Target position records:
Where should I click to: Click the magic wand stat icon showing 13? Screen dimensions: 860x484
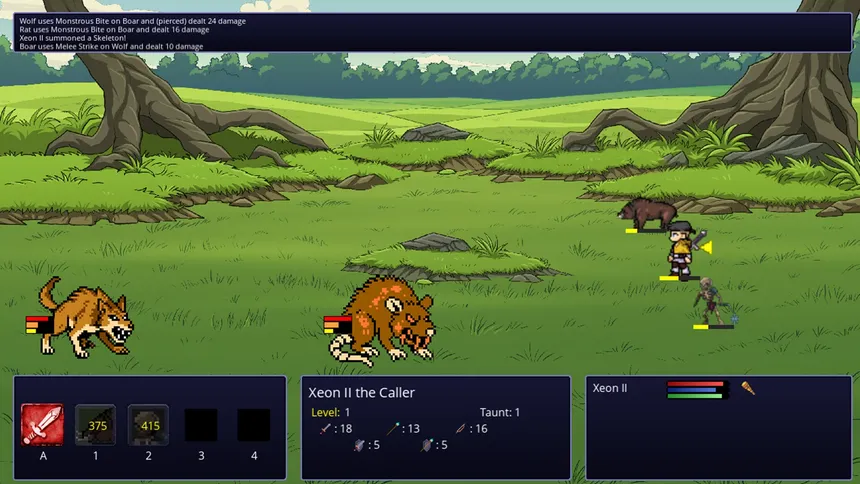[x=393, y=429]
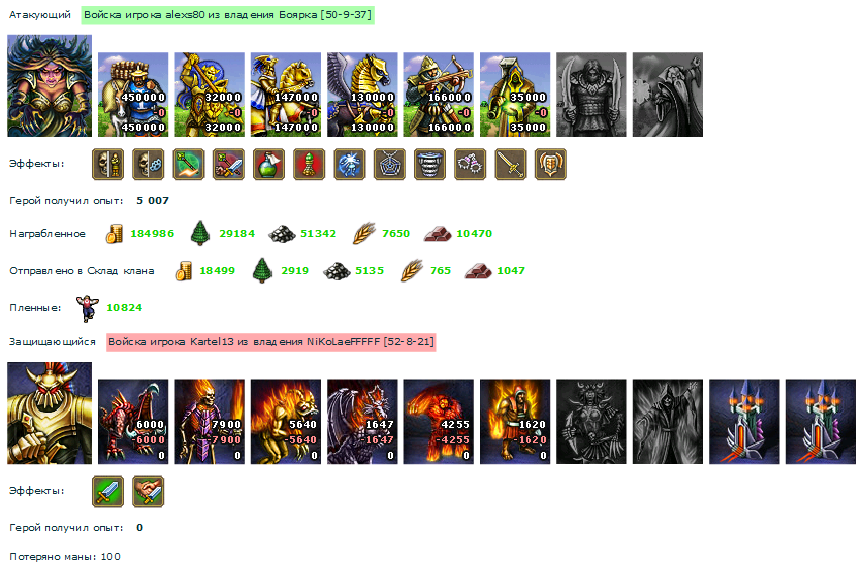
Task: Open the defender link Kartel13 NiKoLaeFFFFF
Action: pyautogui.click(x=271, y=342)

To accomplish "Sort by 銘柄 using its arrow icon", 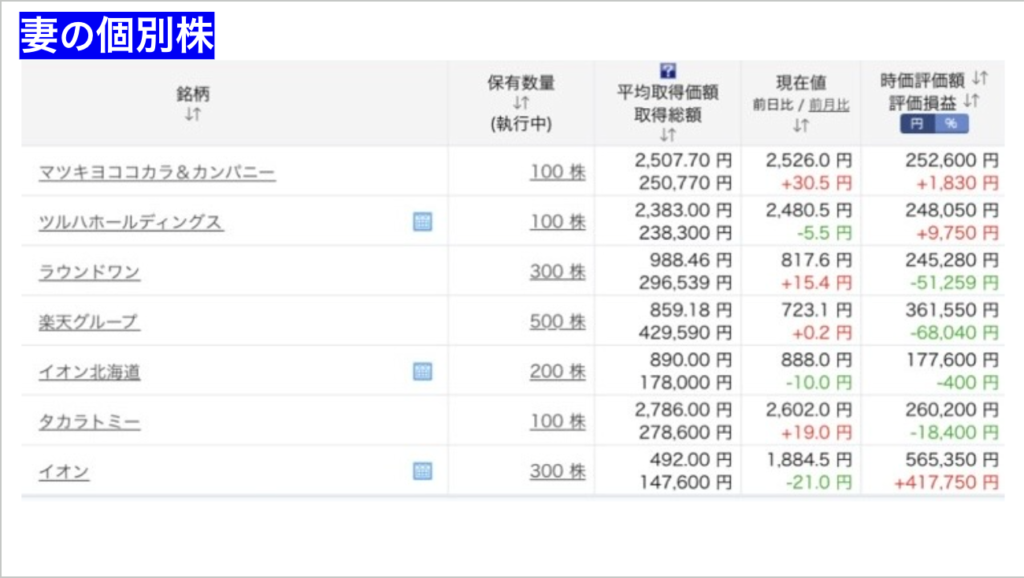I will coord(193,114).
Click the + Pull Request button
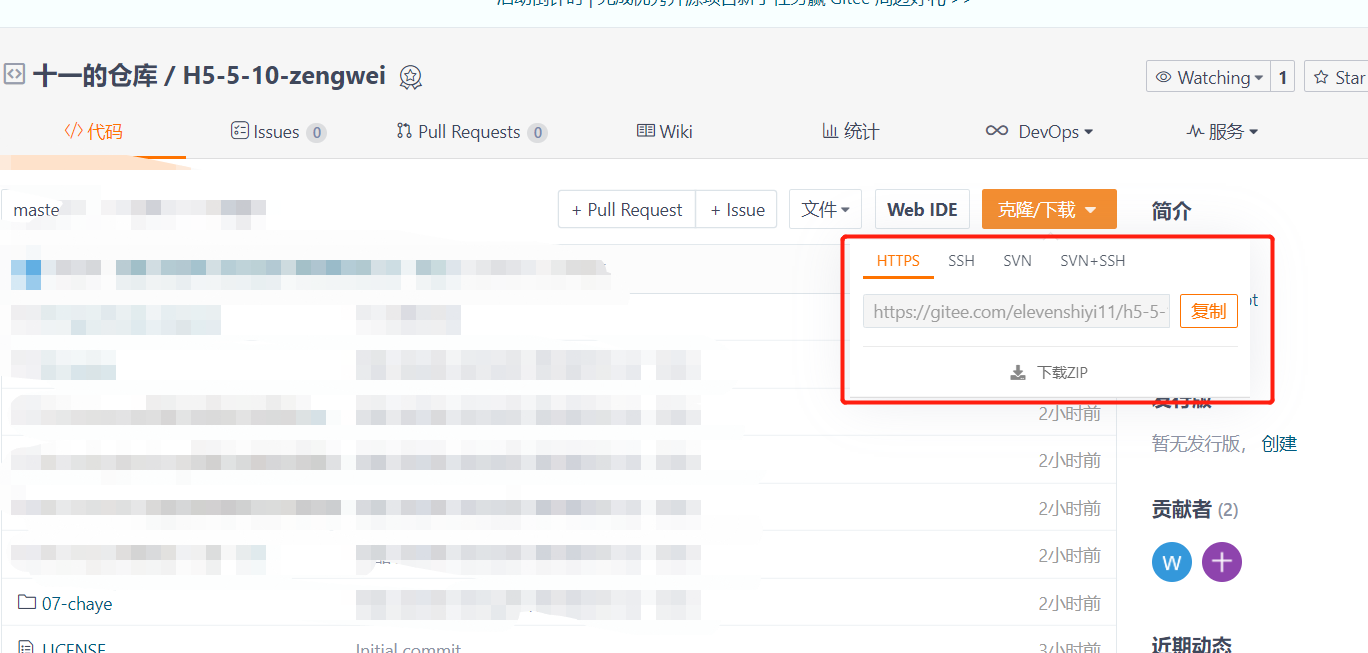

• _TASK STATEMENT_: Reproduce the material word for word, from its first line up to and including the line with "Action: pyautogui.click(x=271, y=342)". Leave the pictures out.

• _COMPLETE ANSWER_:
Where should I click to: Click the magic wand stat icon showing 13? Screen dimensions: 860x484
[x=393, y=429]
Task: Open the defender link Kartel13 NiKoLaeFFFFF
Action: pyautogui.click(x=271, y=342)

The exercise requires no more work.